Working through the data below, reproduce word for word the line with "The height and" and every line after it, both ends included, and omit the pictures.

Input data Block Start

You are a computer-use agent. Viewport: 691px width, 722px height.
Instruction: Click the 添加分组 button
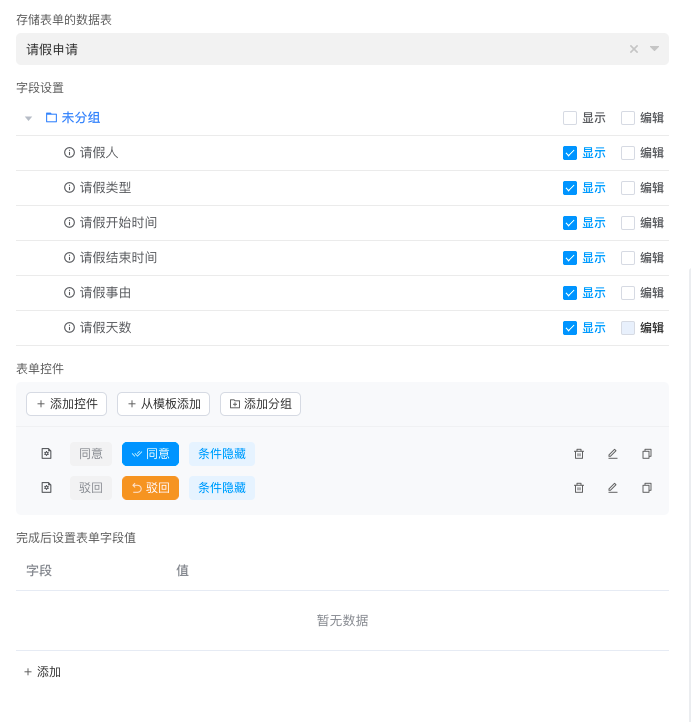pyautogui.click(x=260, y=404)
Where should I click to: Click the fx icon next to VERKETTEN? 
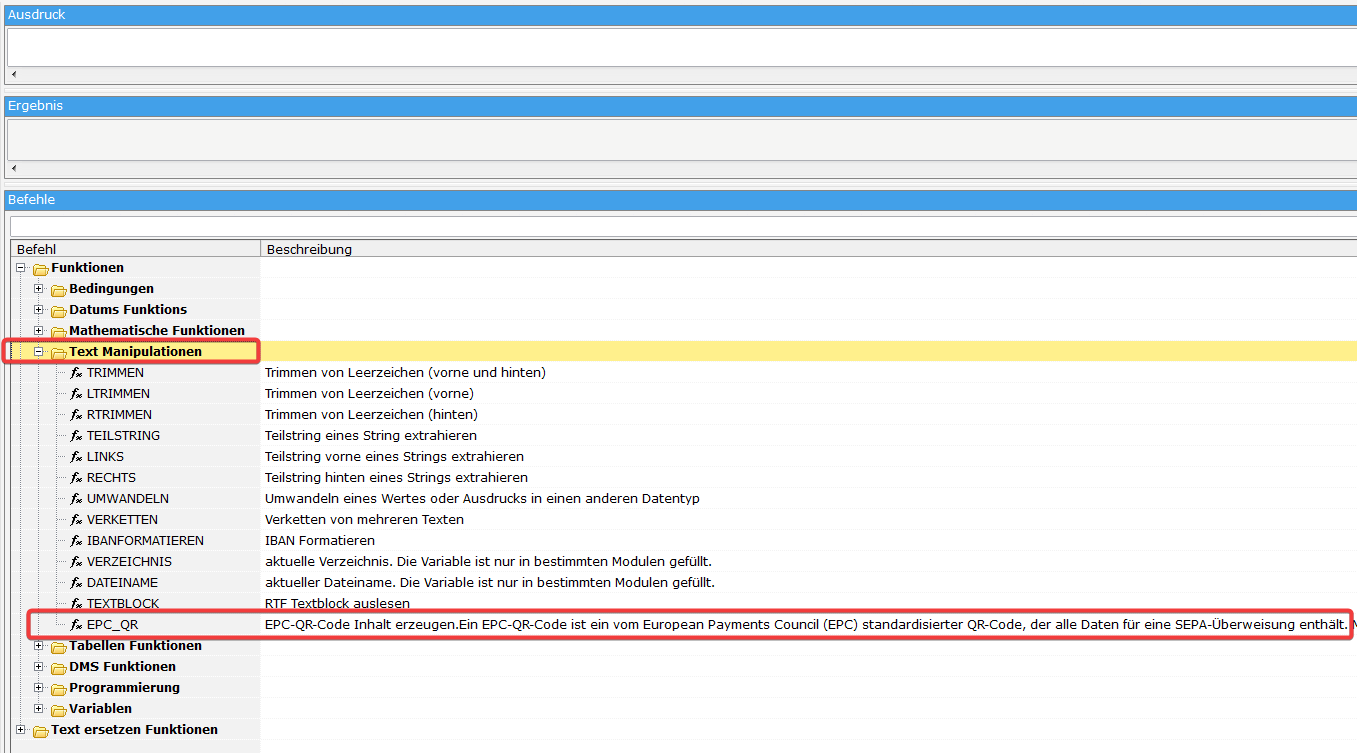(x=76, y=520)
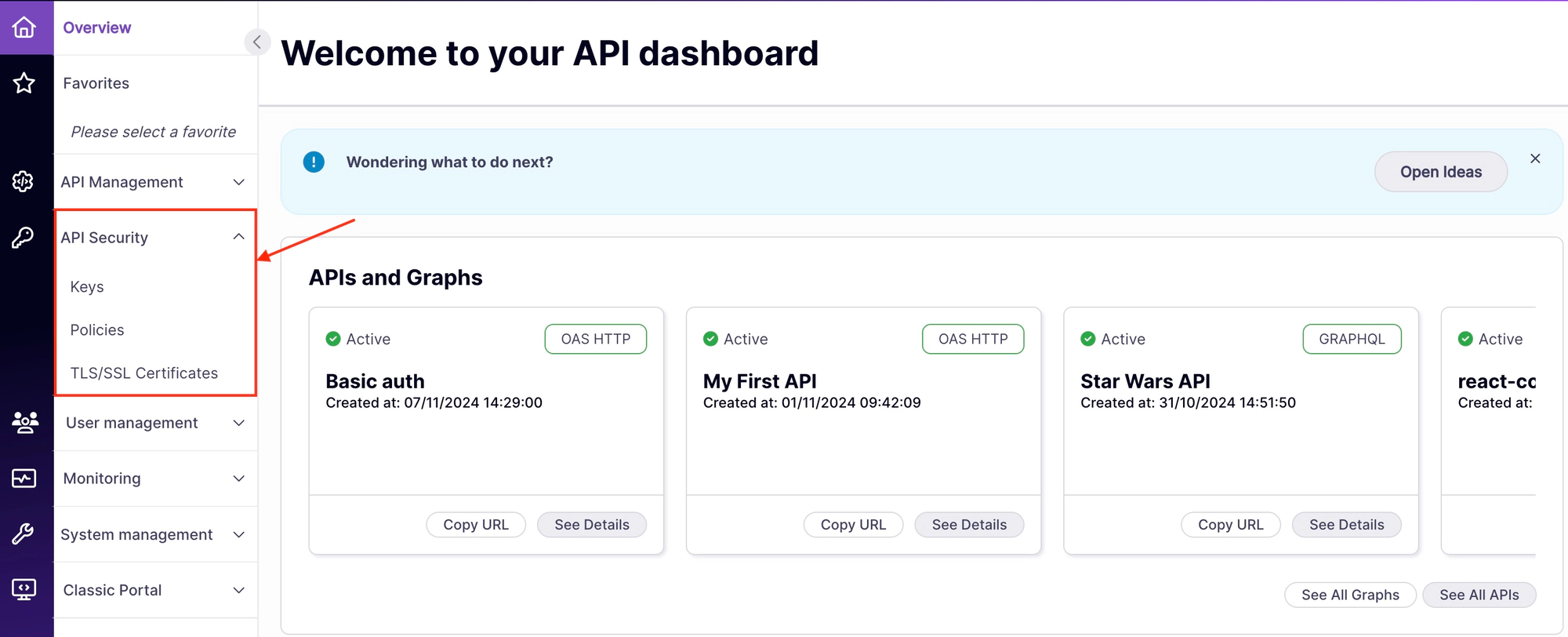Open the My First API card title
Viewport: 1568px width, 637px height.
click(x=760, y=381)
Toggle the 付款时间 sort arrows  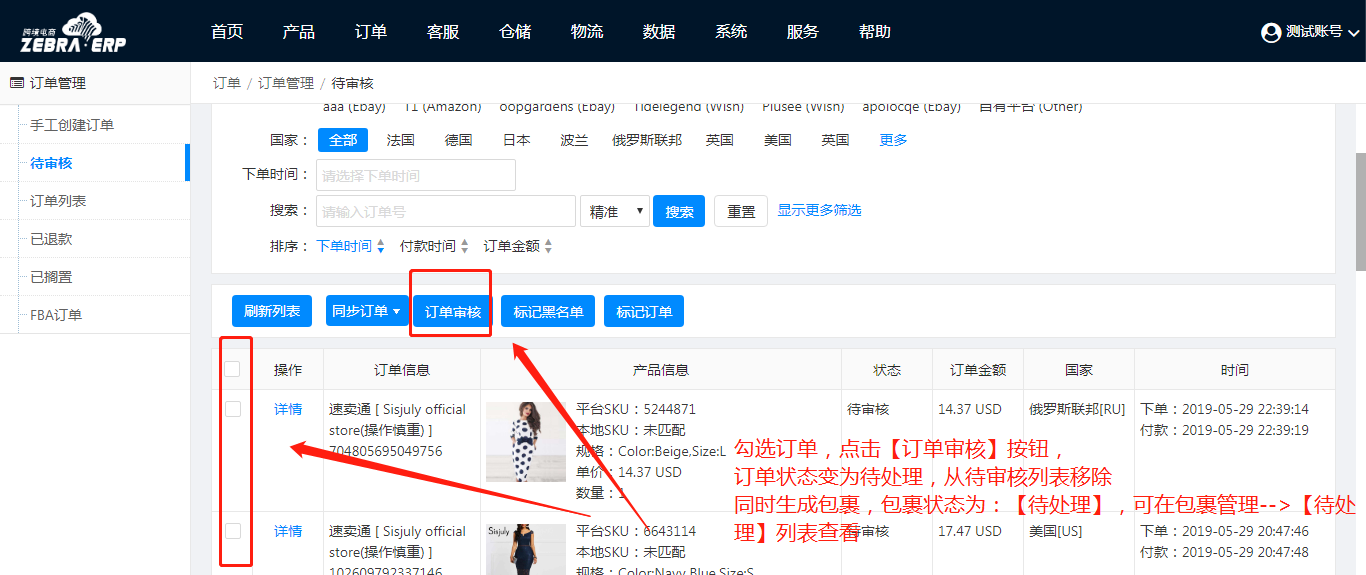pyautogui.click(x=464, y=246)
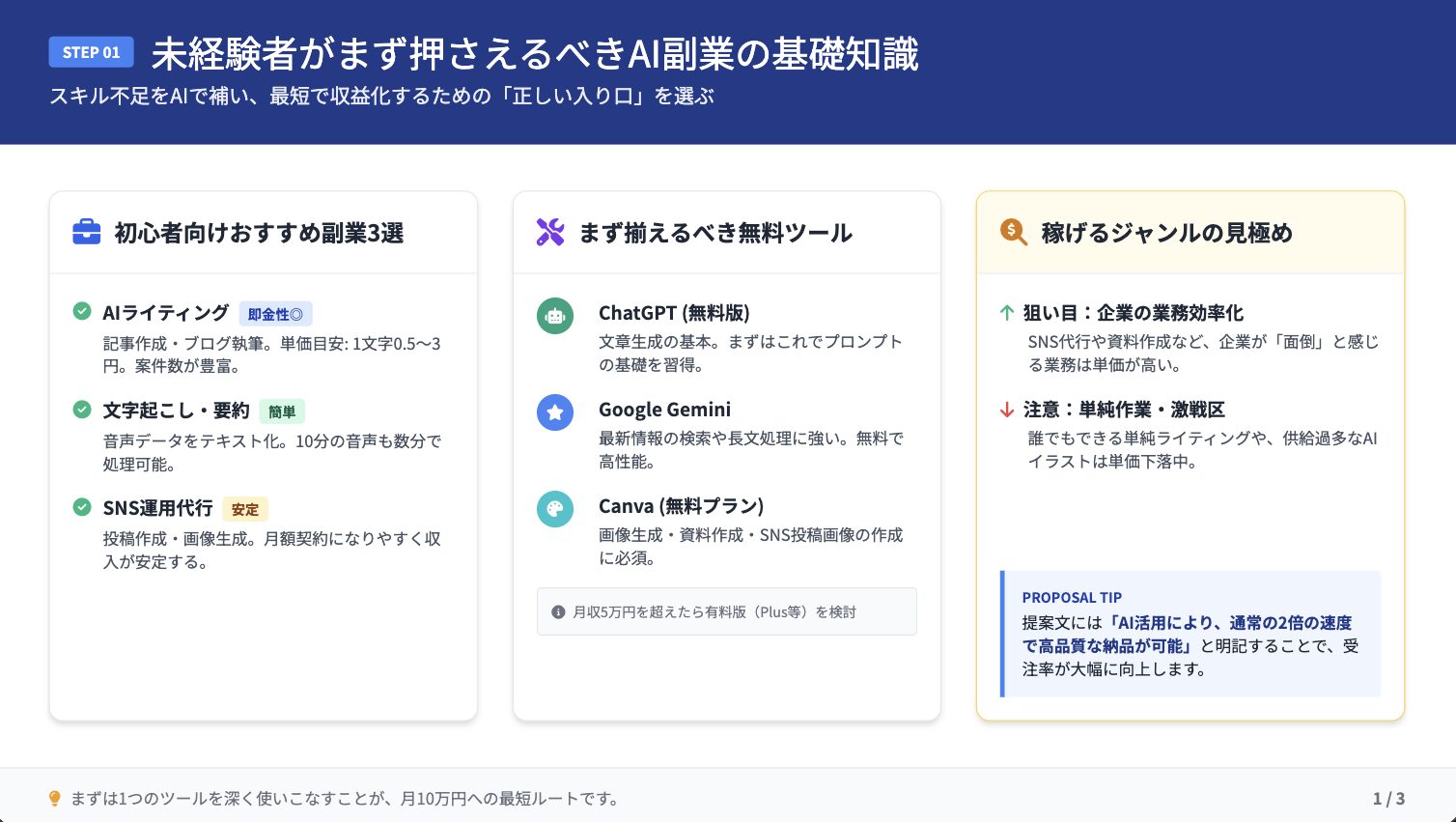Click the 簡単 tag
This screenshot has height=822, width=1456.
point(282,411)
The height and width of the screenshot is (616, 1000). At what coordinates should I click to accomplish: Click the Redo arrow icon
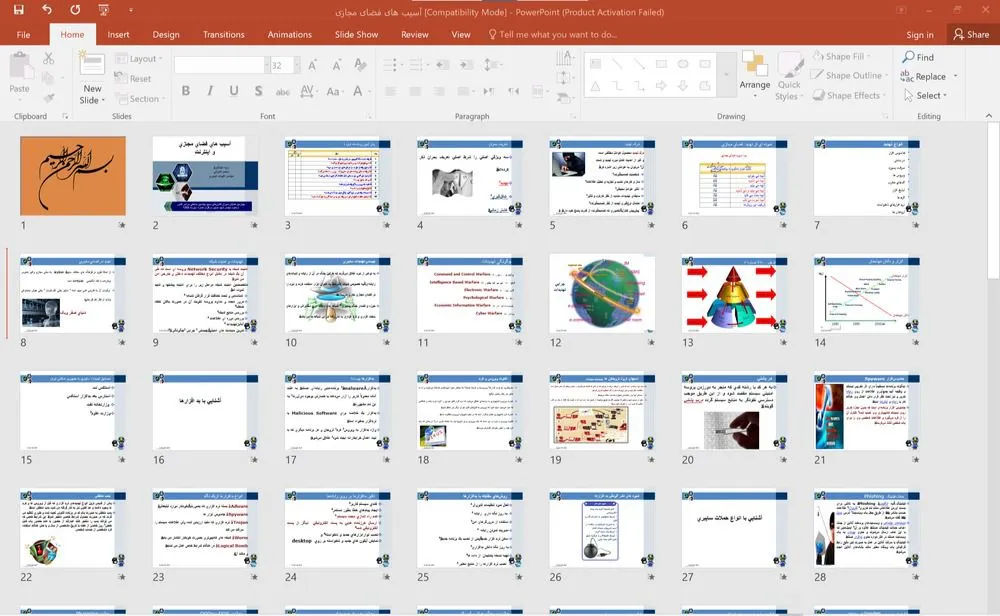(76, 10)
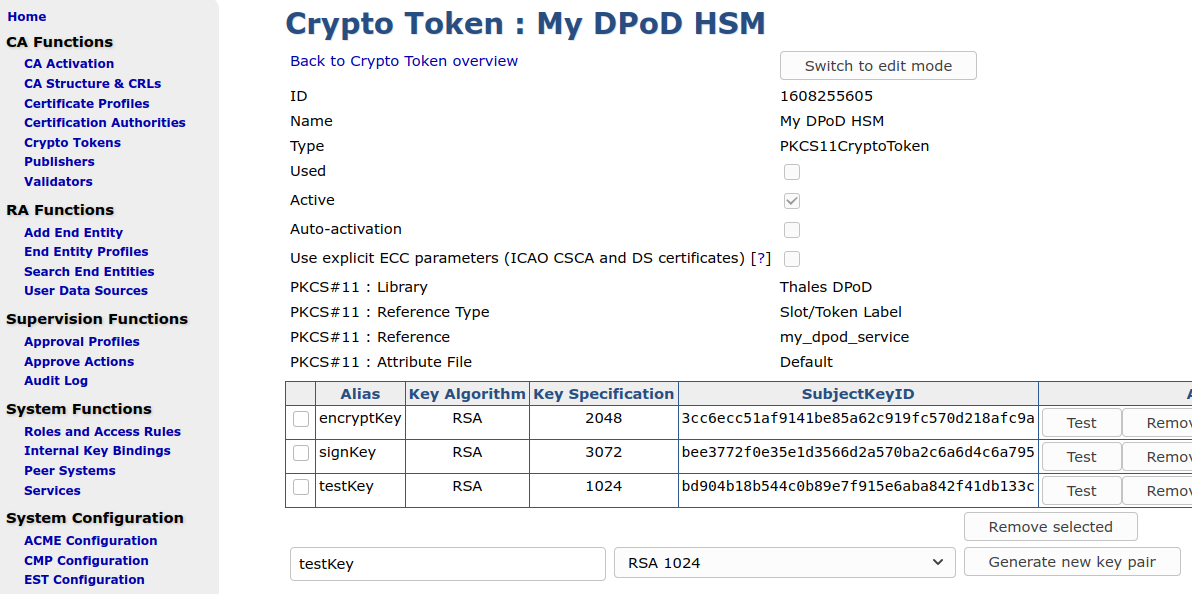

Input data Block End

_Result of the exercise_
The height and width of the screenshot is (616, 1000). At what coordinates should I click to accomplish: Click the Redo arrow icon
(76, 10)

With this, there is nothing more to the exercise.